_Предоставленный отрывок_.
В бараке жили по 70−80 человек. Они были из камня, дерева, кирпича. В женской зоне сидело около 400 женщин. Сидели за разное, от 5 до 25 лет (за 1 кг колосков пшеницы — 5 лет). После войны был большой наплыв женщин, приходилось спать на полу».

Виктор Шелковский (бывший заключенный)

«Ушел на фронт из города Мозырь [в Белоруссии], в 1939 году воевал в Польше. В 1941 году за то, что сказал, что «Сталин не вояка, а сапожник» был арестован в Белоруссии по ст. 58. Отправили в тюрьму Новосибирска. Потом перевели в штрафной лагерь Ложок.

<…>

В ложковском лагере было четыре барака, в каждом было по 1−1,5 тыс. человек. Много было политических из Москвы. Начальником был Куст. Помню случай массового побега из лагеря. Организатором был Чуркин — пошли закапывать трупы людей, один из заключенных убил охранника, и все разбежались.

Освободился еще при жизни Сталина. Три года жил на поселении в Искитиме, работал строителем».

_Письменное задание 1_. Сколько бараков было в ложковском лагере, согласно отрывку?

Записи с текстом и расположением элементов:

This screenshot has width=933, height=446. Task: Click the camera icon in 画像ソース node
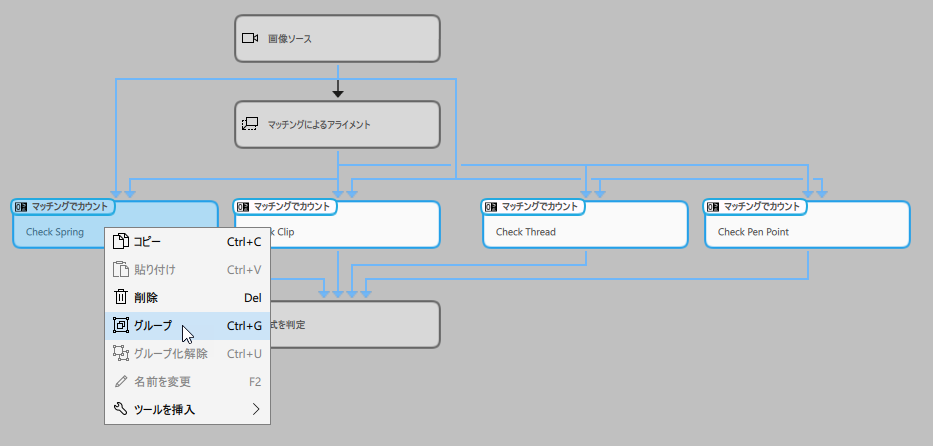pos(250,39)
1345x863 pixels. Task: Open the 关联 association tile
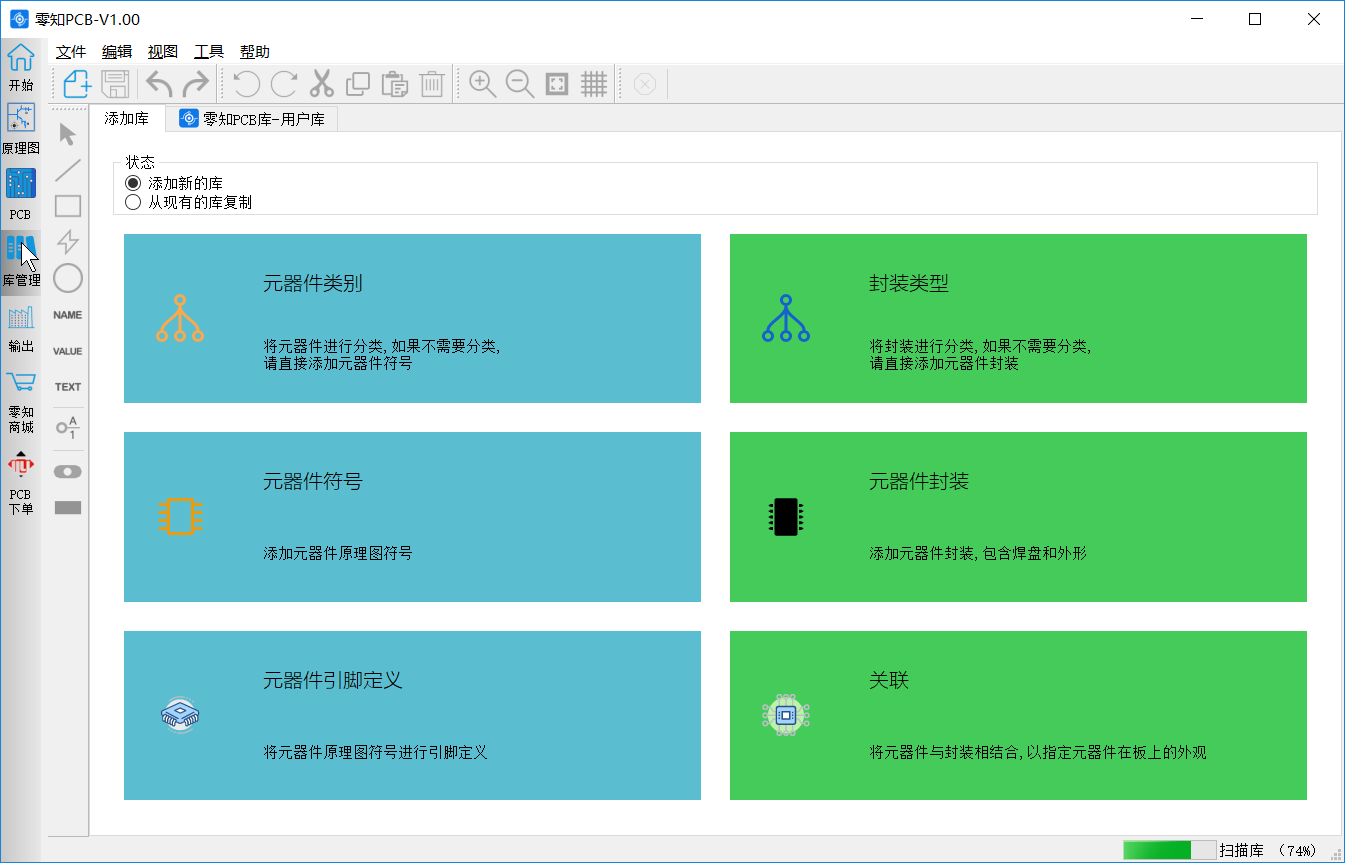(x=1018, y=715)
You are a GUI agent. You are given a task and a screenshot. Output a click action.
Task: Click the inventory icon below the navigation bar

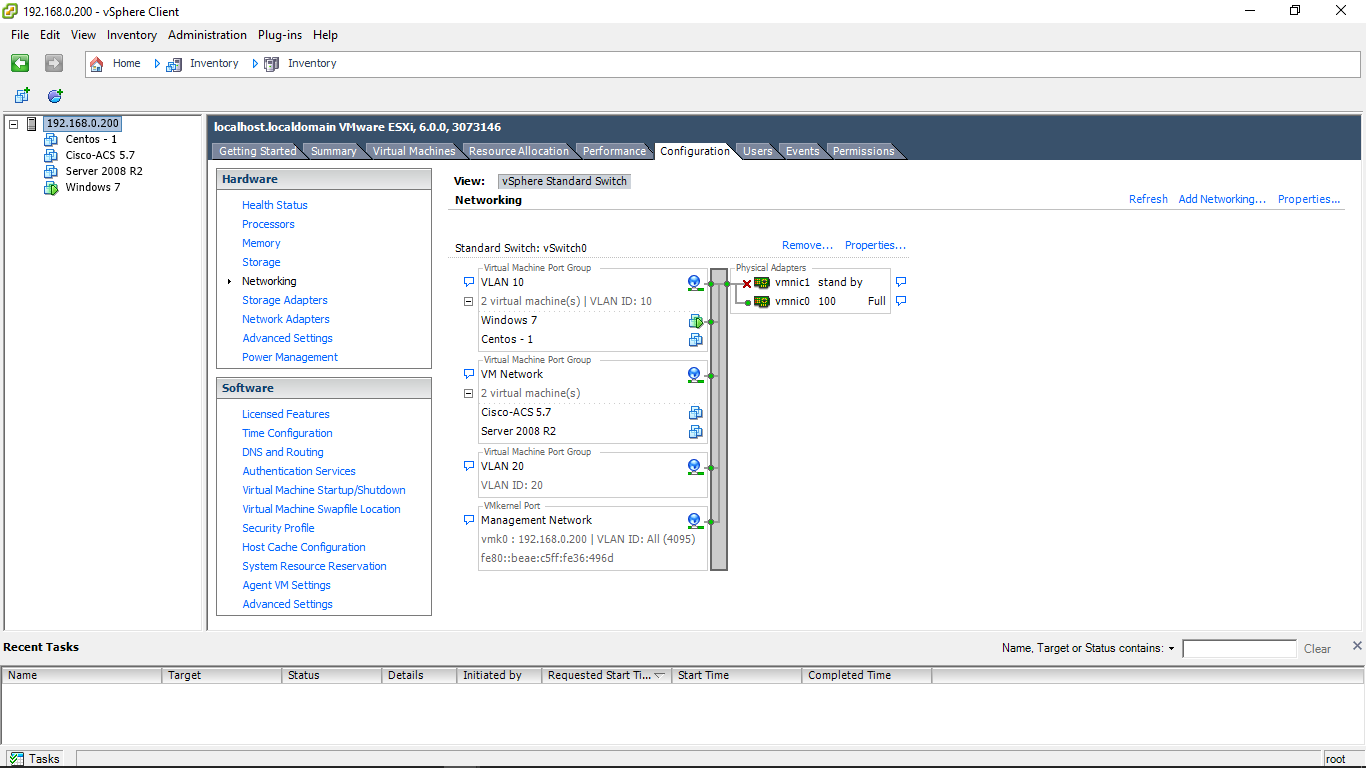point(21,95)
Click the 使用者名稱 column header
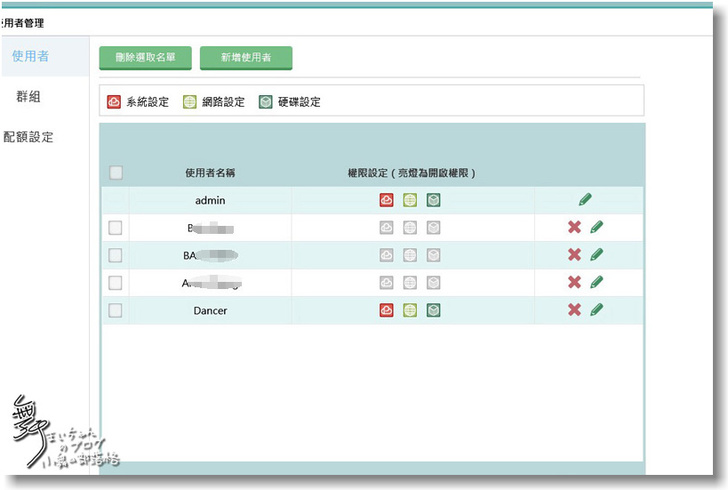The width and height of the screenshot is (728, 490). pos(210,173)
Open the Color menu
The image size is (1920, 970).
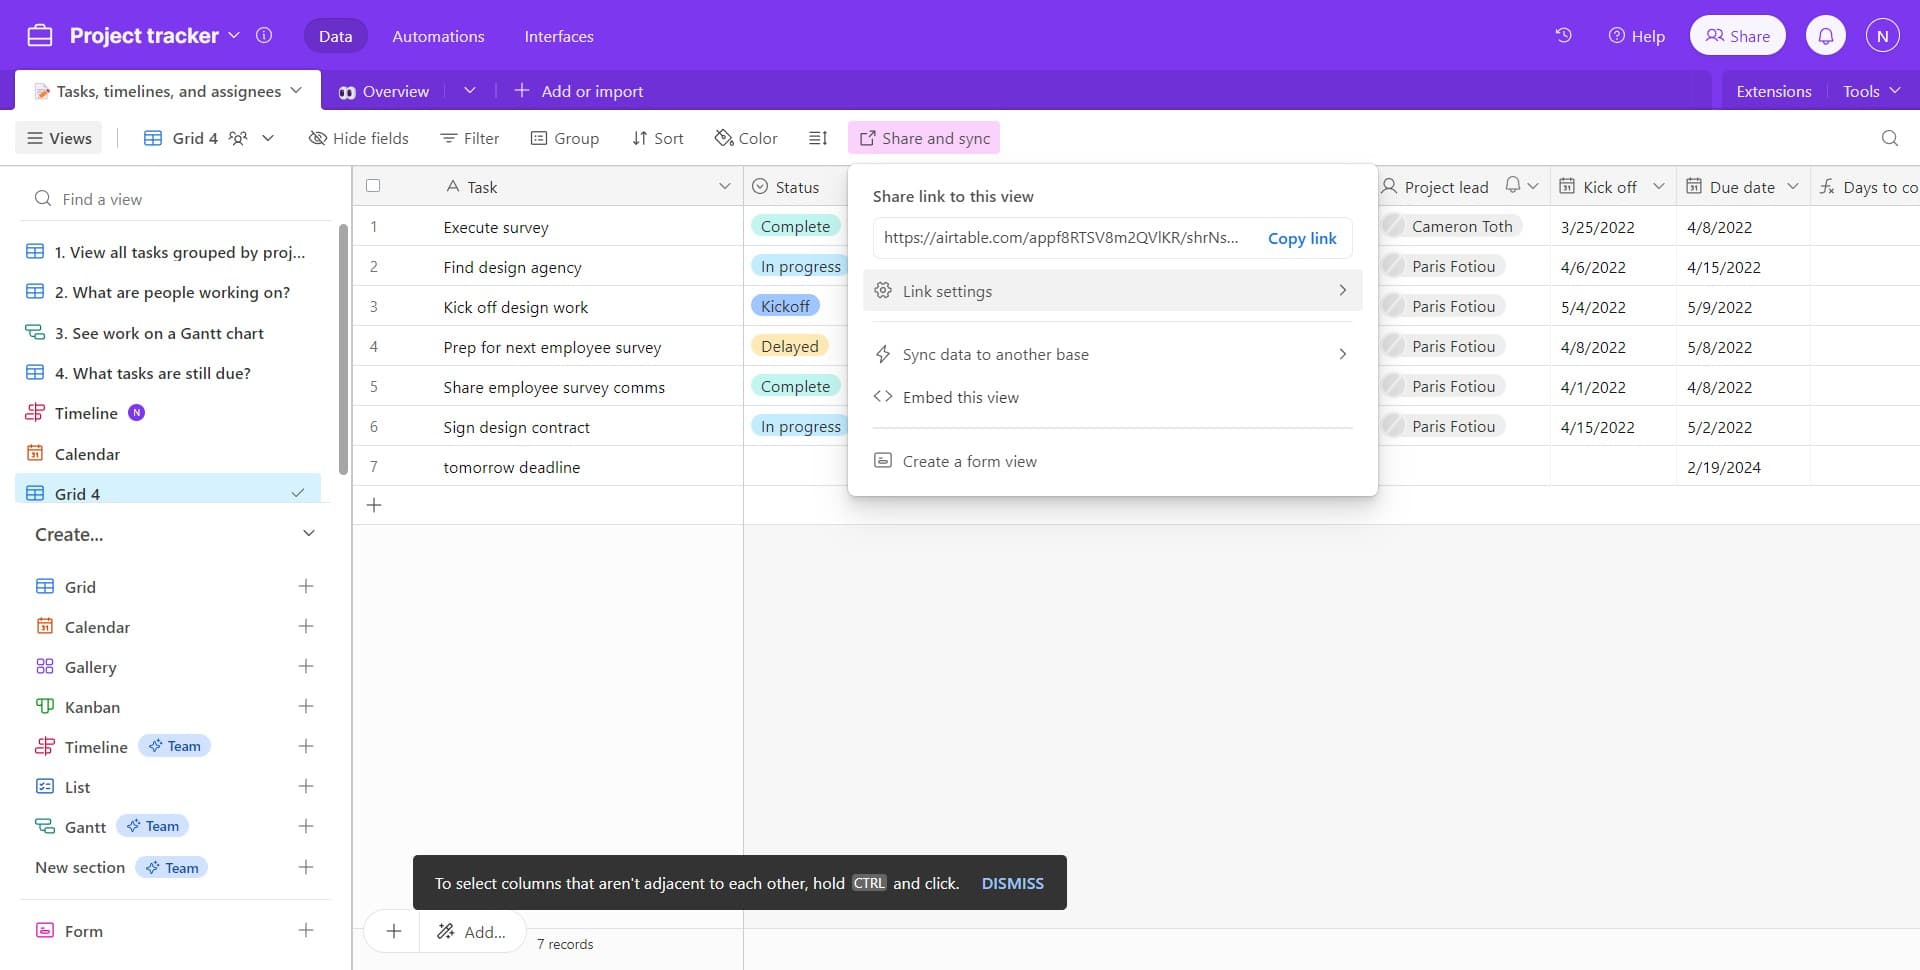745,138

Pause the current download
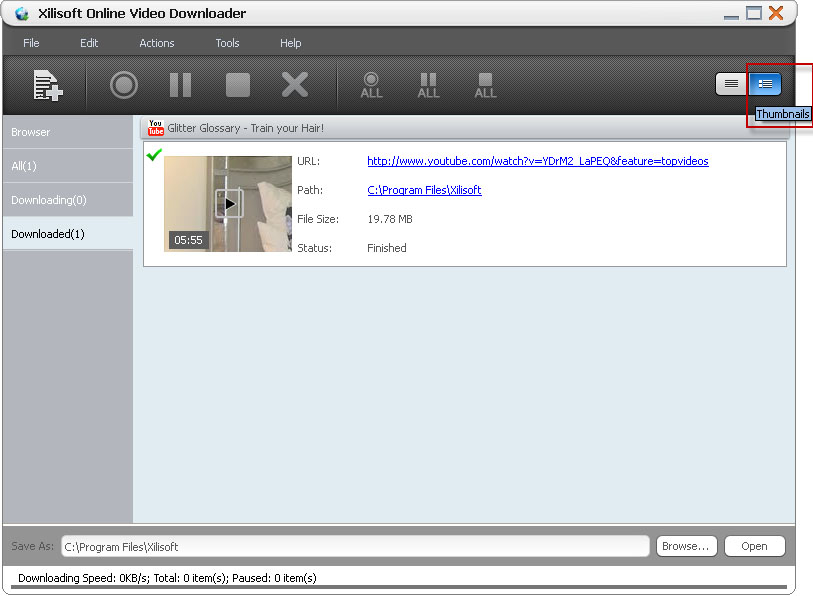click(x=180, y=85)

_Письменное задание 2_. Перепечатайте все строки записей выше без изменений, не включая в ответ изображения.

_Итоговый результат 1_. Четыре барака.

_Итоговый результат 2_.
This screenshot has width=933, height=446. Task: Click the camera icon in 画像ソース node
pos(250,39)
1345x863 pixels. Task: Open the 关联 association tile
(x=1018, y=715)
You are a GUI agent. You are given a task and a screenshot. Output a click action.
Task: Click the inventory icon below the navigation bar

point(21,95)
Click the 使用者名稱 column header
The width and height of the screenshot is (728, 490). pos(210,173)
Open the Color menu
The image size is (1920, 970).
745,138

Pause the current download
click(x=180, y=85)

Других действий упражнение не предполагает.